Identify every line in the records below that contains the word "menu" and copy each of those lines.
--------------------------------
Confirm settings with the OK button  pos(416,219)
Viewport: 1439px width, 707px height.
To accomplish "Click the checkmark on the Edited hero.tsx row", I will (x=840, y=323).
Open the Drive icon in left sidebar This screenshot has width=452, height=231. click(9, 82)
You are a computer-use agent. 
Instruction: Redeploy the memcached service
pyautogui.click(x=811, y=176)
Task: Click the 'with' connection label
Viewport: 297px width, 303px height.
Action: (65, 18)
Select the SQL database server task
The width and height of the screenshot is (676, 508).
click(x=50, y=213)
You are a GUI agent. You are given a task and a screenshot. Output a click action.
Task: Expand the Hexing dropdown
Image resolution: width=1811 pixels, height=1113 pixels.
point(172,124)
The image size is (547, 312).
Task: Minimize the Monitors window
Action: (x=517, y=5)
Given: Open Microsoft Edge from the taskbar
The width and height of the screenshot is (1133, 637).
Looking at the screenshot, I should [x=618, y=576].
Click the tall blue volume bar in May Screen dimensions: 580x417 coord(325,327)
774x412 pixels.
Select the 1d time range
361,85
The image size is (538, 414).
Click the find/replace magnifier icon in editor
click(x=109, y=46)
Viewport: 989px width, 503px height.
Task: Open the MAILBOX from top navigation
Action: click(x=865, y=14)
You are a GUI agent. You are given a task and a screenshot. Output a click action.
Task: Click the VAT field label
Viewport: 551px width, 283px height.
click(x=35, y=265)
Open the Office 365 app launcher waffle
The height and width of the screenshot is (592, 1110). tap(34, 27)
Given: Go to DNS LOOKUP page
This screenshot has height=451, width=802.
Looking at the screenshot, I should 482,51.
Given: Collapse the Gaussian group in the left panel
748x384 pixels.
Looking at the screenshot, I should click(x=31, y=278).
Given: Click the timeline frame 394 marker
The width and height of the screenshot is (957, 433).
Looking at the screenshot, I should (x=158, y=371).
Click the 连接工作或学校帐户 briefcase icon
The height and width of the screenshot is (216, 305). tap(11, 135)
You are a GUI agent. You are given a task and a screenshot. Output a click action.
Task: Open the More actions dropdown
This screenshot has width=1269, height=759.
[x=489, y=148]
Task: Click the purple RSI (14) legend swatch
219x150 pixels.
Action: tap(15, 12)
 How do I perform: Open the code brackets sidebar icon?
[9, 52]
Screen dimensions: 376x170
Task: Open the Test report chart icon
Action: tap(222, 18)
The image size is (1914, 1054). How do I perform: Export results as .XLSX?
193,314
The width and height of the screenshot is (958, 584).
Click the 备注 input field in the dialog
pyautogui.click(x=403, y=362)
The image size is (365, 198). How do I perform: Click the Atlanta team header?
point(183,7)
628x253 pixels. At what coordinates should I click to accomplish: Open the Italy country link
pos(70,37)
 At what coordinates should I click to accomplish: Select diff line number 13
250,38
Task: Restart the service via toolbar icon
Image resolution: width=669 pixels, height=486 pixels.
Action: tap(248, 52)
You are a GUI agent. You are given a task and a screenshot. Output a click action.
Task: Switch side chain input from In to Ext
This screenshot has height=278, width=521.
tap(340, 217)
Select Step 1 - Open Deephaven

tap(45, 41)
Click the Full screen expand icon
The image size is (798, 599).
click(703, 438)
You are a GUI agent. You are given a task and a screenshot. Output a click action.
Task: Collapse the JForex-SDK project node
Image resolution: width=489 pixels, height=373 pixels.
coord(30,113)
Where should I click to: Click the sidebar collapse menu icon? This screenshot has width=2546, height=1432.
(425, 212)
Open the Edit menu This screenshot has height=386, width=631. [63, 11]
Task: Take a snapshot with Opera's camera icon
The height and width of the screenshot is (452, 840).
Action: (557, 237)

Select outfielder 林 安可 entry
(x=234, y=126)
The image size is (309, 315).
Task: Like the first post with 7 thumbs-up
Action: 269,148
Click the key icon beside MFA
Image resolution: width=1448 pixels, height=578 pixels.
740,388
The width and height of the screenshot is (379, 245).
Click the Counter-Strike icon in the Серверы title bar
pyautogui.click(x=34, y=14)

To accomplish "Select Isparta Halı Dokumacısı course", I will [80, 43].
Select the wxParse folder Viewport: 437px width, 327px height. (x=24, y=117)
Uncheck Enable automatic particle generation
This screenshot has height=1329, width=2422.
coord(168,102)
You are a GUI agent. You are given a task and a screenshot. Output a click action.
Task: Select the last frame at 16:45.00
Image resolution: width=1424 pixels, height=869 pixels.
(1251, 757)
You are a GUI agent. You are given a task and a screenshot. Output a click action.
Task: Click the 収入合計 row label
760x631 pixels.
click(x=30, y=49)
--------------------------------
* [PROBLEM SOLUTION]
Where should I click to: Click the sidebar collapse menu icon? This screenshot has width=2546, height=1432.
Open the Edit menu This screenshot has height=386, width=631. [63, 11]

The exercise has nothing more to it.